Problem details
Rewrite each line of the material below as a string in a JSON list, one string per line, skipping blank lines. Leave the pictures out.

Records for locating displayed items:

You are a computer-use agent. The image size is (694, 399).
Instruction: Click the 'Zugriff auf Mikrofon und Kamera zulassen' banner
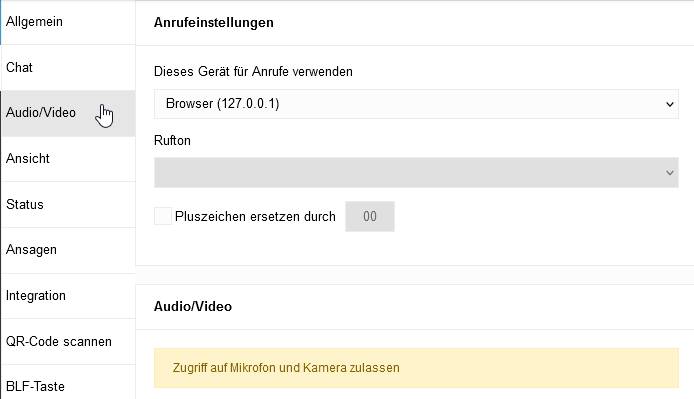416,368
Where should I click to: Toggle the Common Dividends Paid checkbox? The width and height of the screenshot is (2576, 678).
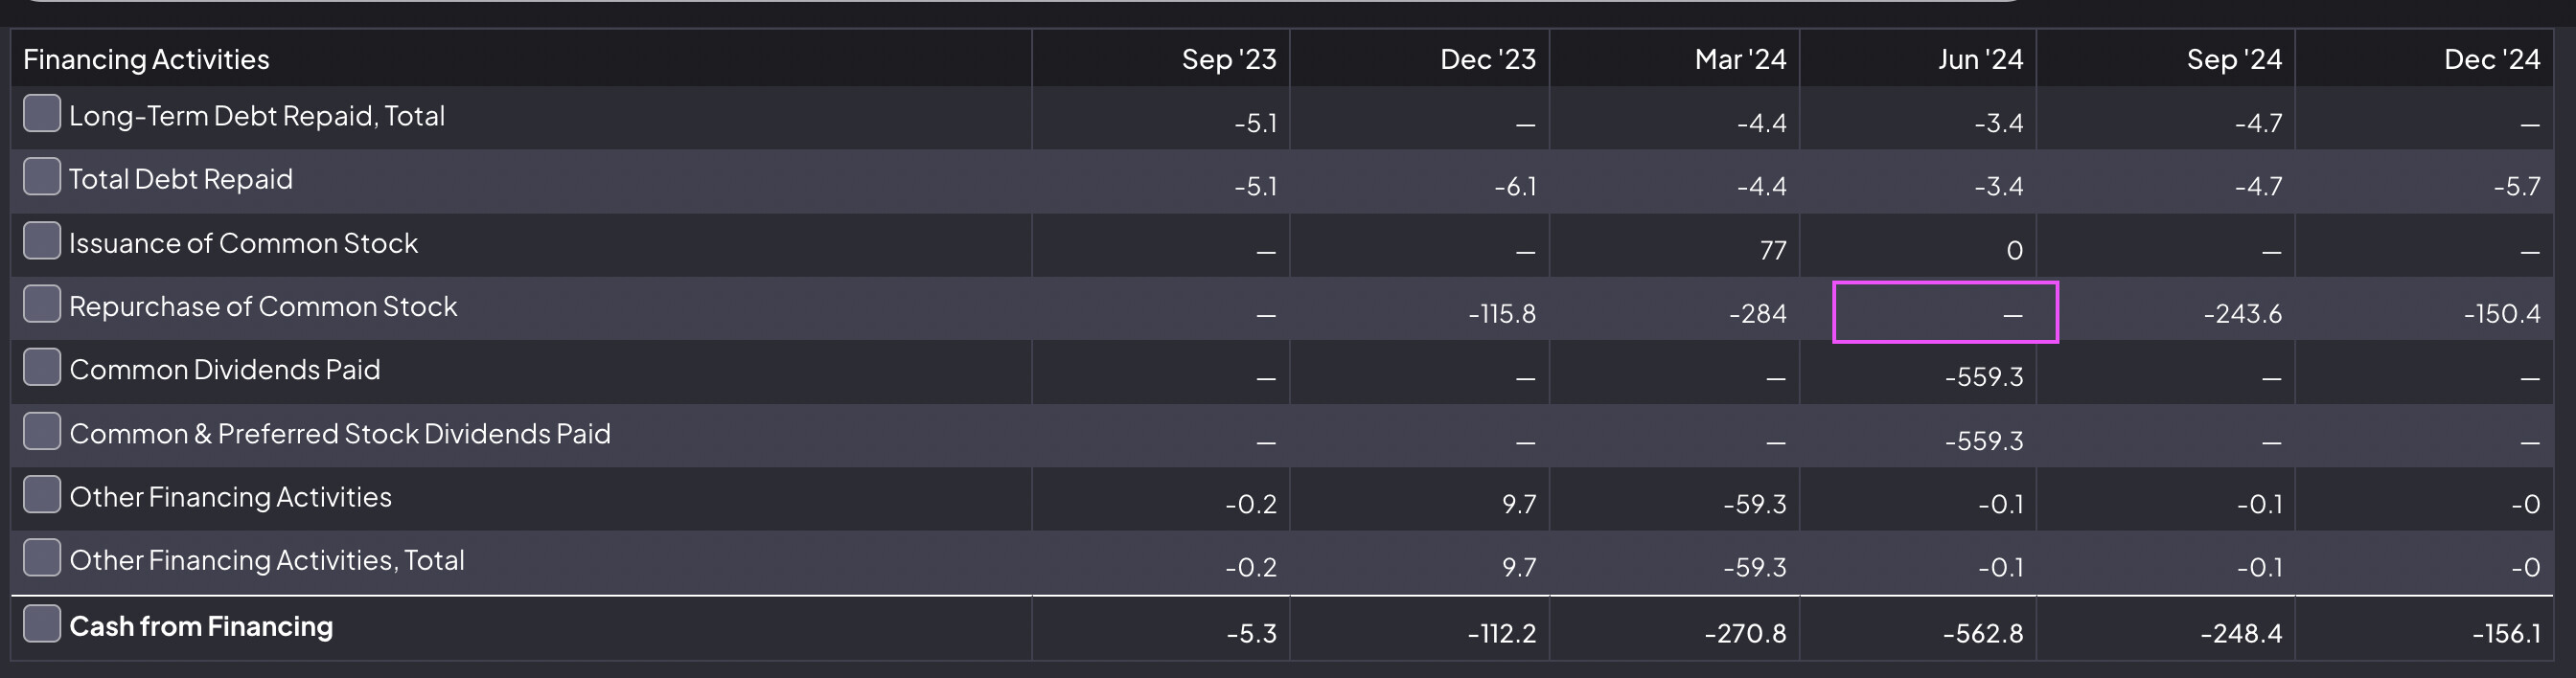(41, 367)
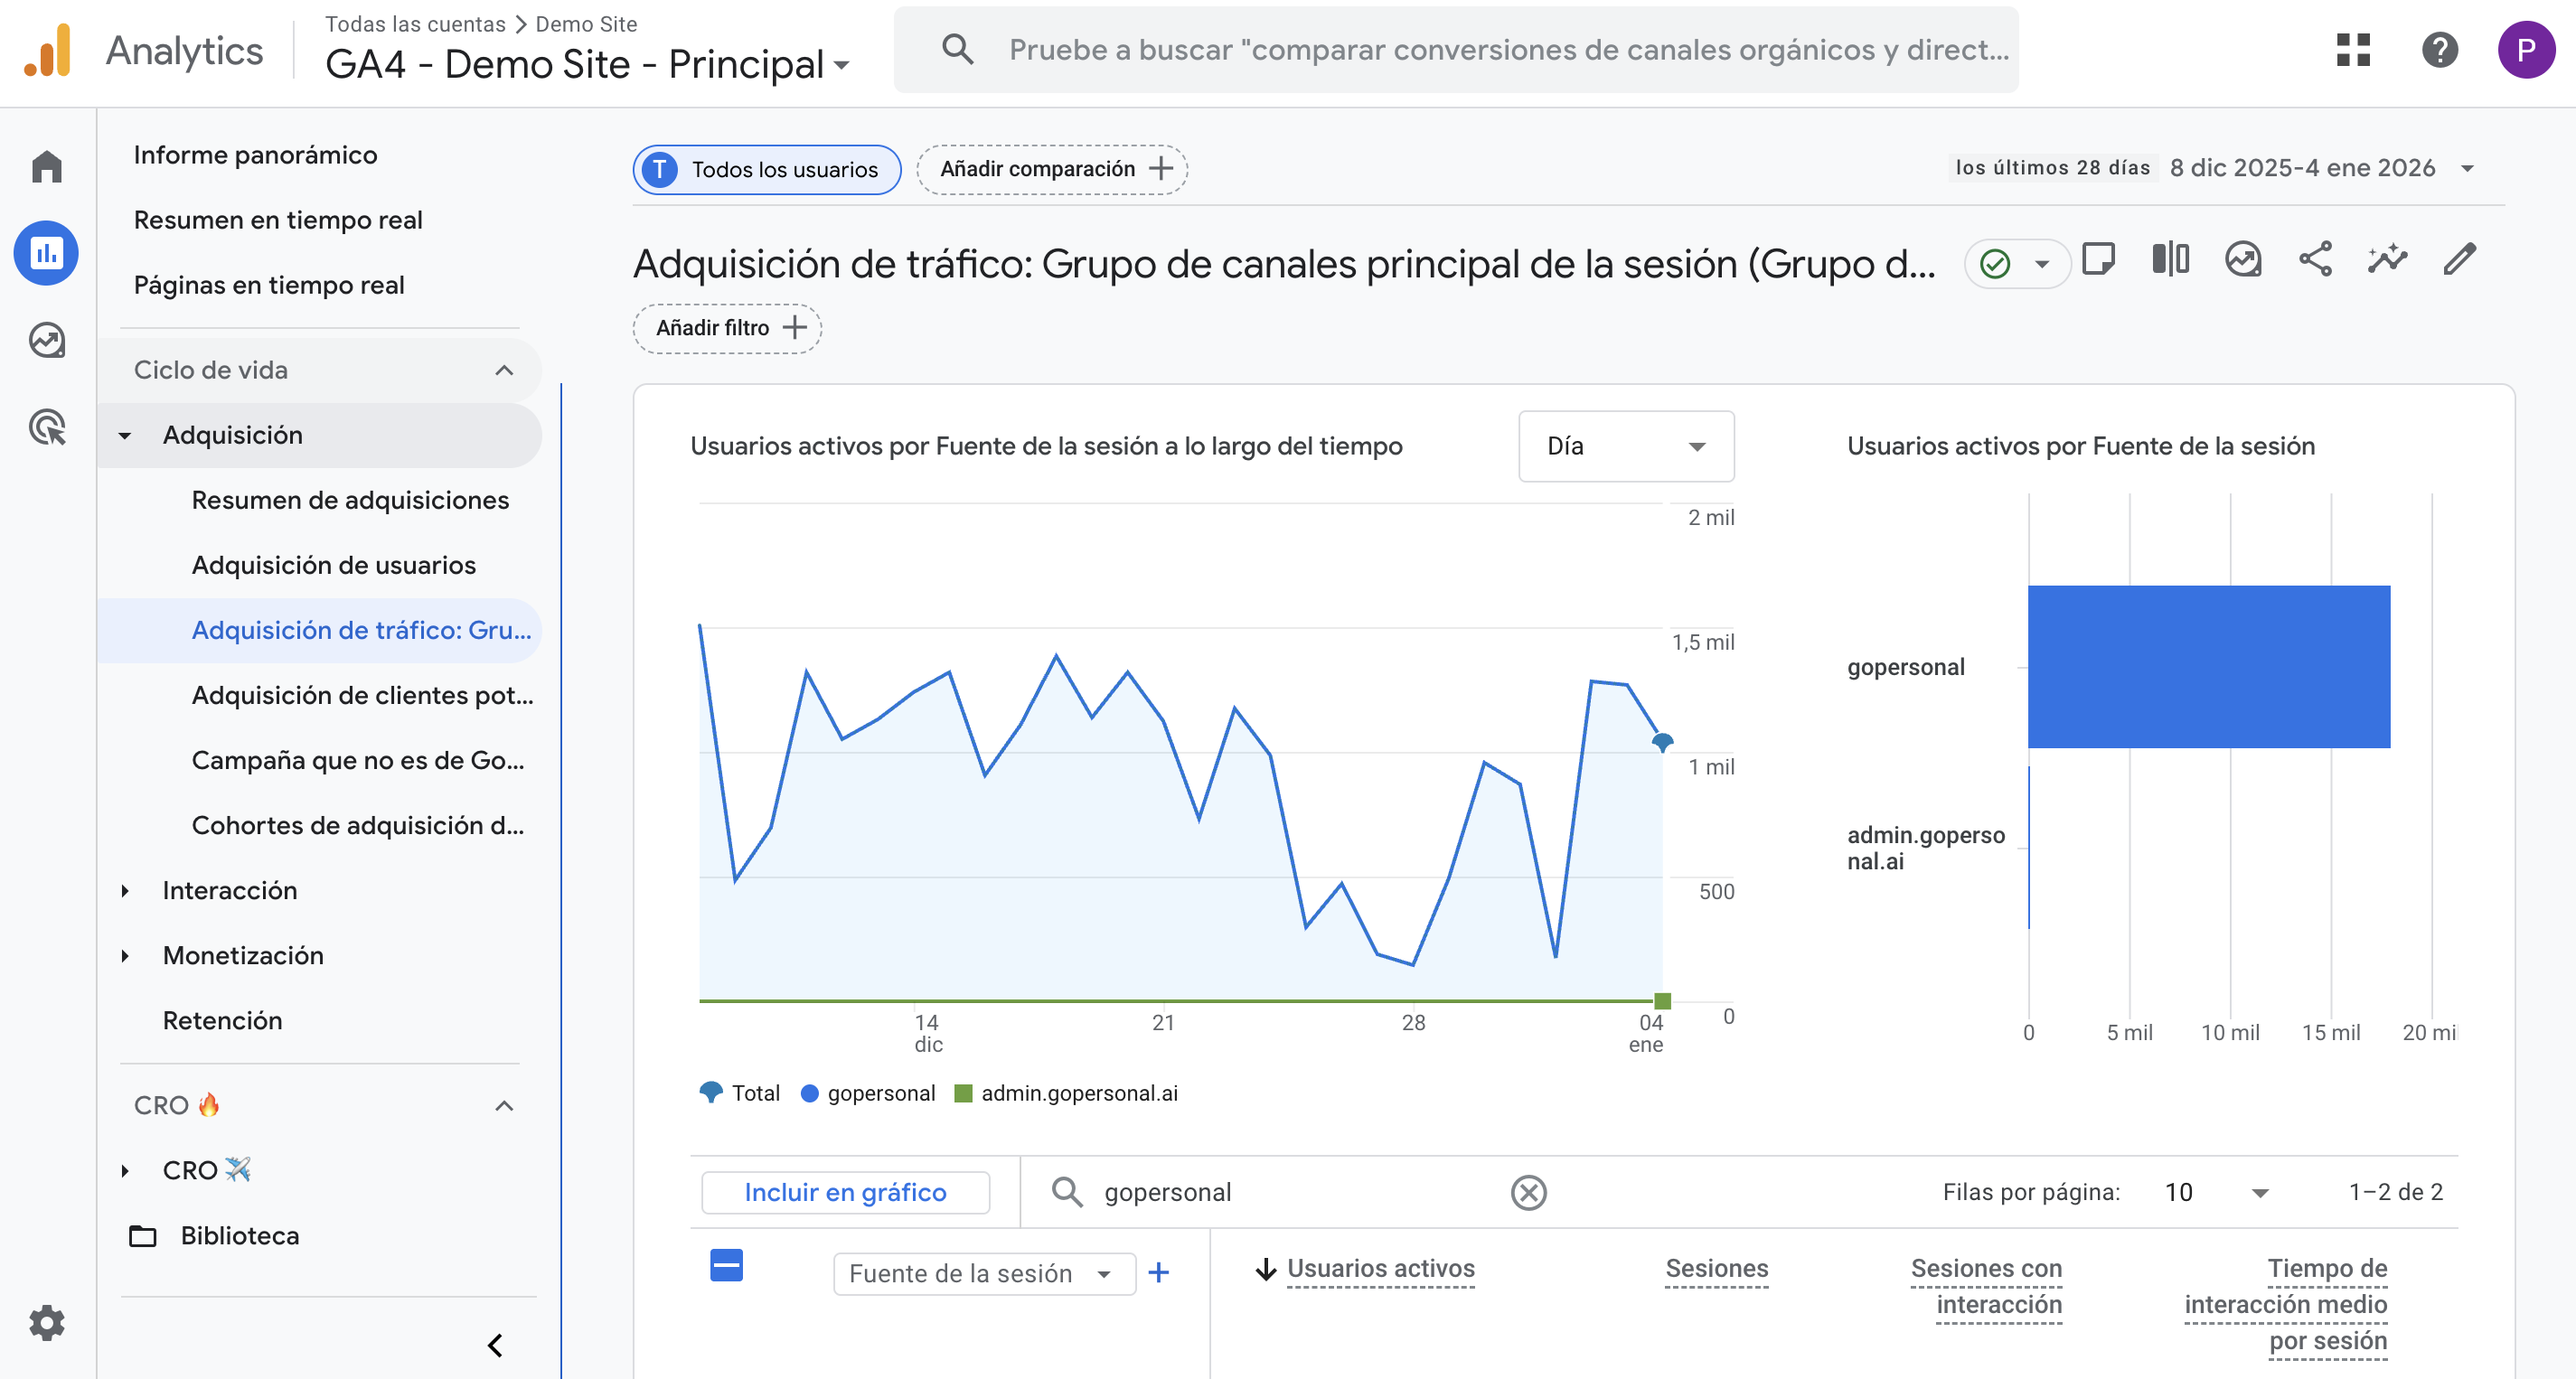Click the Incluir en gráfico button

(x=845, y=1192)
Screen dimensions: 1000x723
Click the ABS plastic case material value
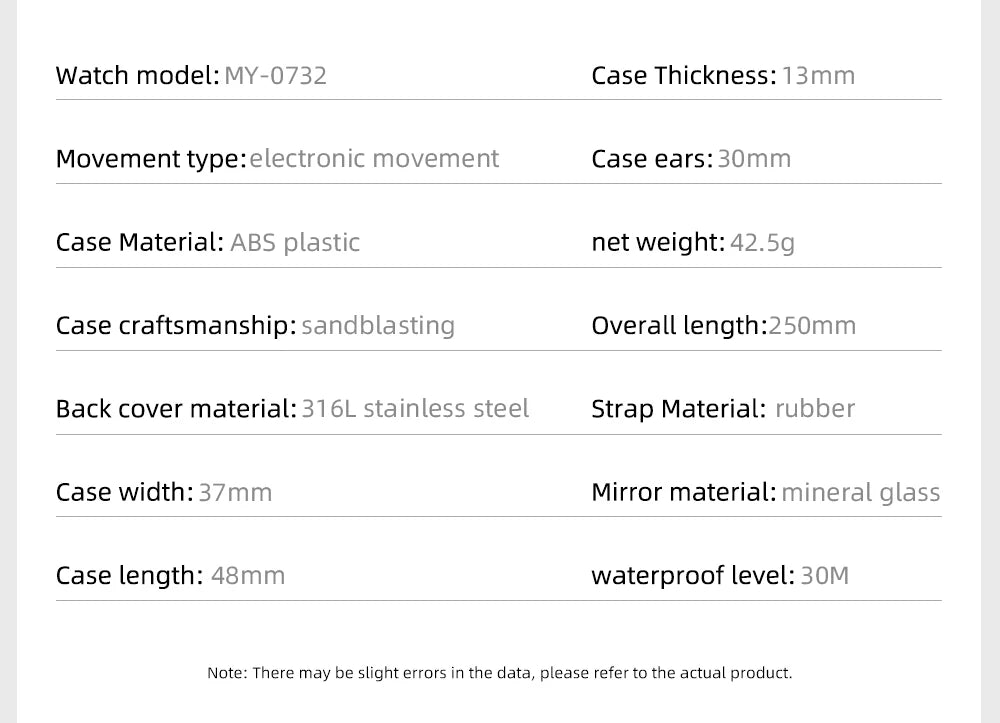[294, 243]
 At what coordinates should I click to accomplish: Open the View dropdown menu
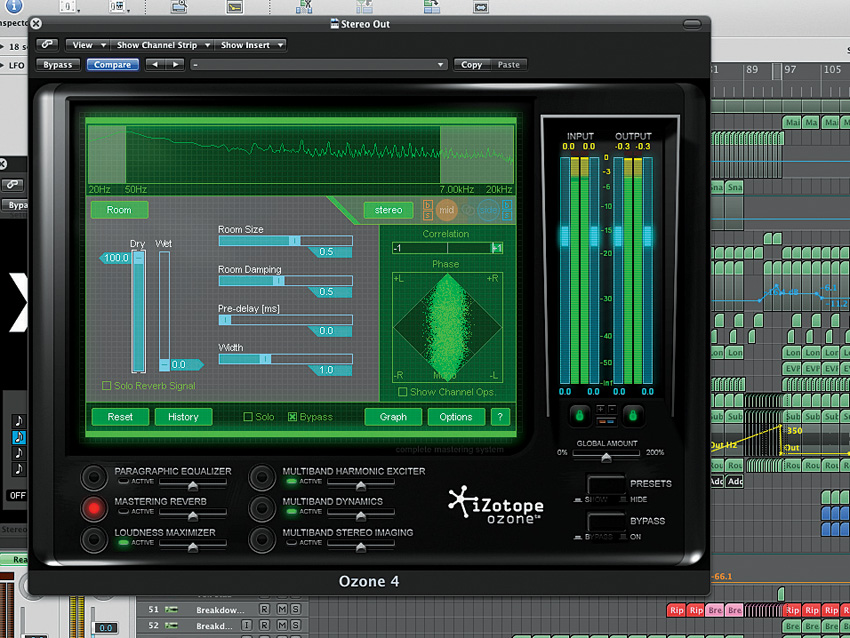click(87, 45)
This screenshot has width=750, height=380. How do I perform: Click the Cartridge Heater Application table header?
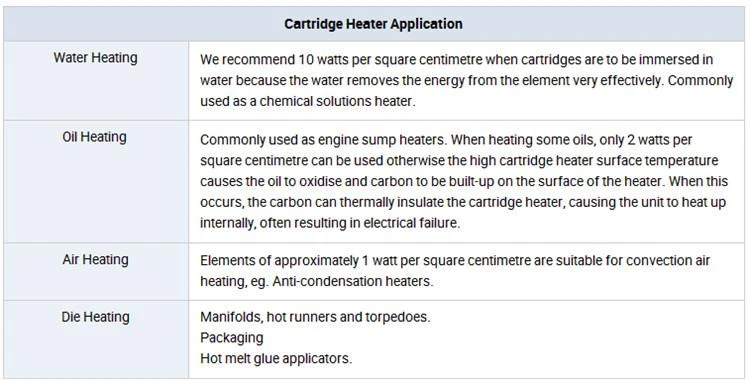[373, 24]
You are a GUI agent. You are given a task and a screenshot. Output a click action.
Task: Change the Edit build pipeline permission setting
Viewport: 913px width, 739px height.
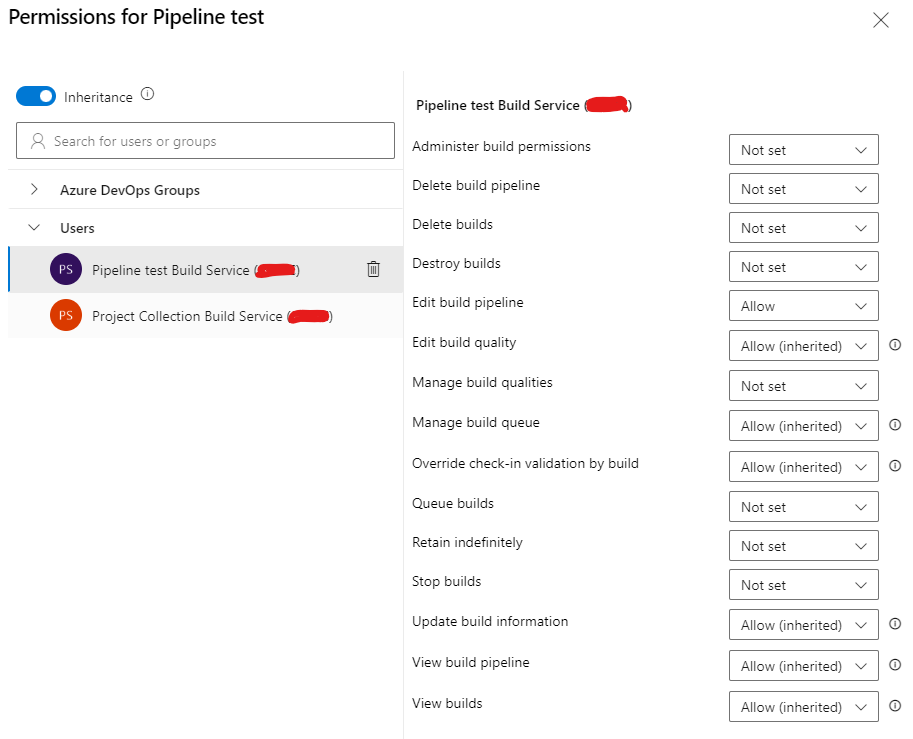point(803,305)
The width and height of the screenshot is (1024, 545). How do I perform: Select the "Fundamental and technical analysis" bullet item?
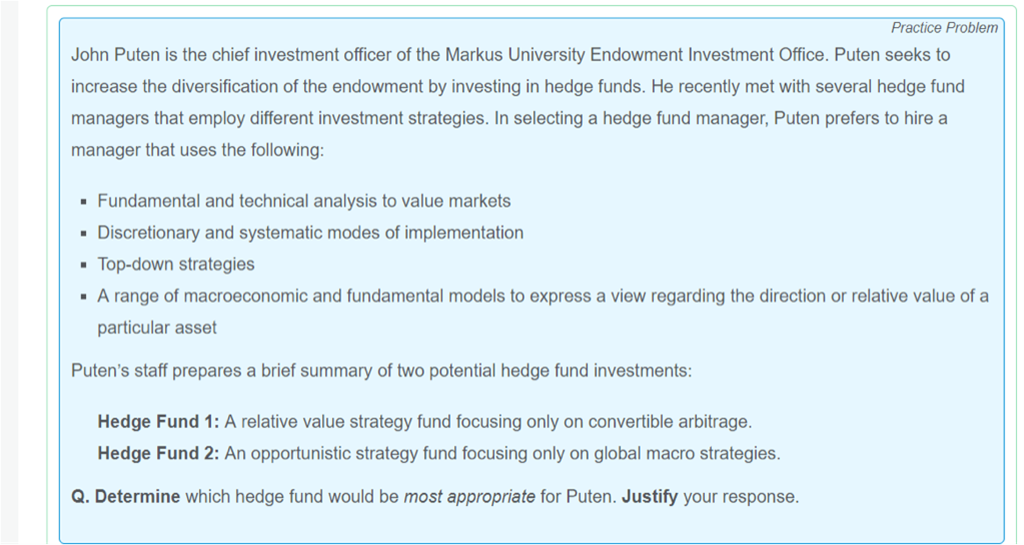[x=304, y=201]
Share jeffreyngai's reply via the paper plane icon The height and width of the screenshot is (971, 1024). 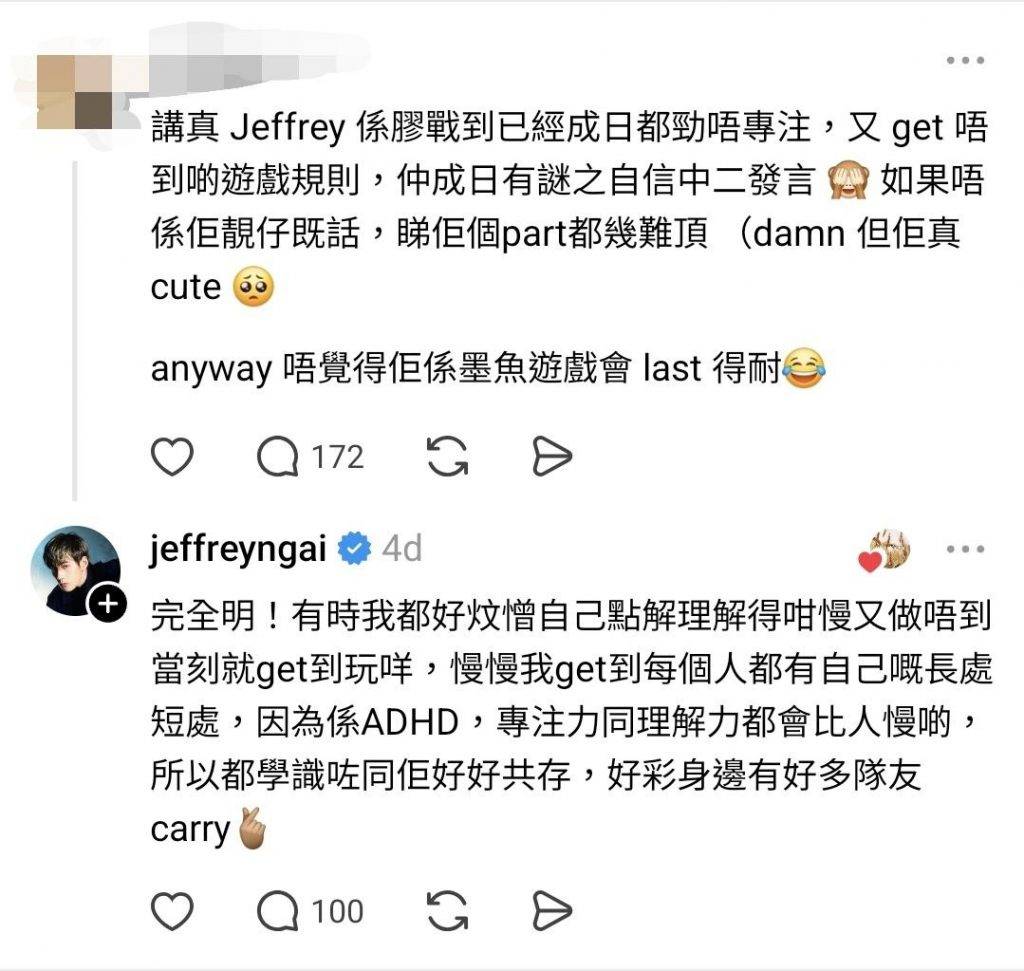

Result
[
  "You are a computer-use agent. The image size is (694, 399).",
  "Instruction: Click the 'Zugriff auf Mikrofon und Kamera zulassen' banner",
  "416,368",
  "Where should I click to: Toggle the Common Dividends Paid checkbox? The width and height of the screenshot is (2576, 678).",
  "(41, 367)",
  "Click the Incluir en gráfico button",
  "(x=845, y=1192)",
  "Screen dimensions: 1000x723",
  "Click the ABS plastic case material value",
  "[294, 243]",
  " At what coordinates should I click to accomplish: Open the View dropdown menu",
  "click(87, 45)",
  "This screenshot has width=750, height=380. How do I perform: Click the Cartridge Heater Application table header?",
  "[373, 24]",
  "You are a GUI agent. You are given a task and a screenshot. Output a click action.",
  "Task: Change the Edit build pipeline permission setting",
  "Viewport: 913px width, 739px height.",
  "point(803,305)",
  "The width and height of the screenshot is (1024, 545). How do I perform: Select the \"Fundamental and technical analysis\" bullet item?",
  "[x=304, y=201]",
  "Share jeffreyngai's reply via the paper plane icon The height and width of the screenshot is (971, 1024). "
]